Sebelum tim bisa mengirim rekaman ke ahli cumi-cumi, petir menyambar kapal.
"Ini semua terjadi selama badai petir," kata Robinson kepada Live Science. "Ketika kami berkerumun menonton rekaman ini, kami mendengar suara retakan besar. Kami berlari keluar - ada asap hitam keluar dari bagian belakang kapal karena antena kami benar-benar meledak. Dan kemudian kami segera berlari kembali ke dalam karena kami seperti, 'Ya ampun, bagaimana kalau itu hanya menggoreng semua komputer kita?' "
Salah satu komputer di kapal itu digoreng, tapi untungnya, bukan milik Robinson, yang menyimpan rekaman cumi-cumi raksasa. Dan jika itu tidak cukup menyenangkan, sekitar 30 menit kemudian, tornado air, yang dikenal sebagai semburan air, mengancam kapal mereka.

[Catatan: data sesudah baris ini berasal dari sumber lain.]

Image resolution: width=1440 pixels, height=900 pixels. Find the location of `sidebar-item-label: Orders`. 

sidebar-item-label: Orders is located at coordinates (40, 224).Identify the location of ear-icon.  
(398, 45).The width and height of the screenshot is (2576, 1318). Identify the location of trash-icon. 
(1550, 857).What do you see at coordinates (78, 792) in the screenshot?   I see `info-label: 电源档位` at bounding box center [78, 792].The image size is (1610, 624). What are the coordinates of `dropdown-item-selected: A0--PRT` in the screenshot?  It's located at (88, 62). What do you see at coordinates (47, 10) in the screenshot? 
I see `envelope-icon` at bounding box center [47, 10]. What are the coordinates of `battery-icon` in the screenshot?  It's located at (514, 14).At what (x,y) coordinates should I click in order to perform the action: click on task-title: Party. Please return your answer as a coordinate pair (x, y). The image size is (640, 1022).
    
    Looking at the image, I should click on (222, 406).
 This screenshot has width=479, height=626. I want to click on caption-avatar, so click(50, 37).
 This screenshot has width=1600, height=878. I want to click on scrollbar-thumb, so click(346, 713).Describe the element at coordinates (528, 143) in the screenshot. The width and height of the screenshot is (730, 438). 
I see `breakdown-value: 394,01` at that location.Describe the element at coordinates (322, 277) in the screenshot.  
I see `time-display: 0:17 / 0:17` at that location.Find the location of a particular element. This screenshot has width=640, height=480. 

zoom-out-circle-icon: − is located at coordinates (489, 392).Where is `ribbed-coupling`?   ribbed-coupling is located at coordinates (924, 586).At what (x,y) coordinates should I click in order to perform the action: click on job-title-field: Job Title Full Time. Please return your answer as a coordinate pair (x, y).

Akhirnya, badai berakhir dan koneksi internet mereka dipulihkan. Tim mengirim rekaman ke salah satu pakar cumi-cumi terkemuka di dunia, Michael Vecchione, ahli zoologi invertebrata di Smithsonian Institution di Washington, D.C., yang mengkonfirmasi bahwa itu adalah cumi-cumi raksasa.
Rekaman itu mungkin pendek, tetapi setiap bagian pengetahuan yang bisa dipelajari para ilmuwan tentang cumi-cumi raksasa - hewan dengan mata terbesar di dunia hewan - bersandar pada rekaman langka ini. Rekaman itu diambil hanya beberapa mil dari rig minyak deepwater Appomattox, yang berarti bahwa lingkungan cumi-cumi raksasa itu mungkin tercemar, kata para peneliti.
"Saat ini, kita tahu sedikit tentang mereka sehingga kita tidak bisa melindungi hewan-hewan ini," kata Robinson. Semakin banyak peneliti belajar, semakin baik kemampuan mereka untuk membantu melindungi para raksasa. Ekspedisi, yang diselenggarakan oleh Sönke Johnsen, seorang profesor biologi di Duke University di North Carolina, didanai oleh Office of Ocean Exploration and Research di Administrasi Kelautan dan Atmosfer Nasional. Anda dapat membaca lebih lanjut tentang petualangan di blog yang diposting oleh Johnsen dan Widder.